校長あいさつ

 このたびは安城農林高校のホームページにアクセスしていただき、誠にありがとうございます。

 本校は、明治34年に愛知県初の県立農林学校として開校して以来、今年で創立121年目を迎える歴史と伝統ある農業高校です。卒業生は2万2千余名を数え、有為な人材を世に送り出してきました。
 現在は、農業科、園芸科、フラワーサイエンス科、食品科学科、森林環境科、動物科学科2クラスの6学科、1学年7クラスが設置されており、農業の基礎的・基本的な学習からバイオテクノロジーや環境保護等の先端的分野の学習をとおして、将来の農業の担い手を育成するとともに、農業関連企業や食品関連企業、農業だけでなく地域の各種産業や地域社会の発展に貢献できる人材を広範囲に育てています。
 本校は県内一の敷地面積を有し、校内では多くの木々が植えられ、緑に囲まれた学校です。また、農場では牛・豚・鶏等の動物を飼育し、水田・畑・温室の中では草花や野菜・果樹を栽培しています。さらに、豊田市と新城市には二つの学校演習林があり、こうした広大な農場と学校演習林の施設を活用して、自然と生き物を教材とした、ゆったりとした中にもキビキビとした農業教育を実践しています。

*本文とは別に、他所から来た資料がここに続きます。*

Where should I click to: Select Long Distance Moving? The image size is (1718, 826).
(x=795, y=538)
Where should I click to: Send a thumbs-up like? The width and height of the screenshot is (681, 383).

 部活動には、野球・卓球・陸上・弓道・馬術等の運動部と、演劇・吹奏楽・郷土芸能等の文化部があり、活発に活動しています。また、農業高校特有の学校農業クラブ活動では、毎年、全国大会の各種競技会・発表会で優秀な成績をあげています。
 初代校長 山崎延吉先生は、「我は農に生まれ、我は農に生き、我は農を生かさん」 という強い信念のもと自らを「我農生」と称し、生涯を農業教育と農村振興に尽力されました。また、山崎先生の教えは校訓に凝縮されており、終わりは「要は只 誠意にあり」で結ばれています。大切なことは、何ごとにおいても誠意をもってあたることであり、120年という長い歴史を継承し、その精神は、歴代の同窓生の胸に「農林魂」として刻まれ、私たちの生きる指針となっています。
 今日、世界を取りまく環境は非常に厳しく、新型コロナウイルス感染症が世界を覆い、未だに収束する兆しは見えず、農業においても、スマート農業など新しい取り組みが行われるようになりました。次の世代へと農業をつなげることが重要な課題となっています。
 新しい時代と社会の要請に応えるべく、本校では、今後一層、幅広い農業の担い手の育成と地域産業で活躍する人材を育成し、多方面との連携を図りながら、環境教育の推進、食の安全・安心教育の徹底、農業教育の普及活動等に取り組んでまいります。
 本校へのご理解とご支援をよろしくお願いします。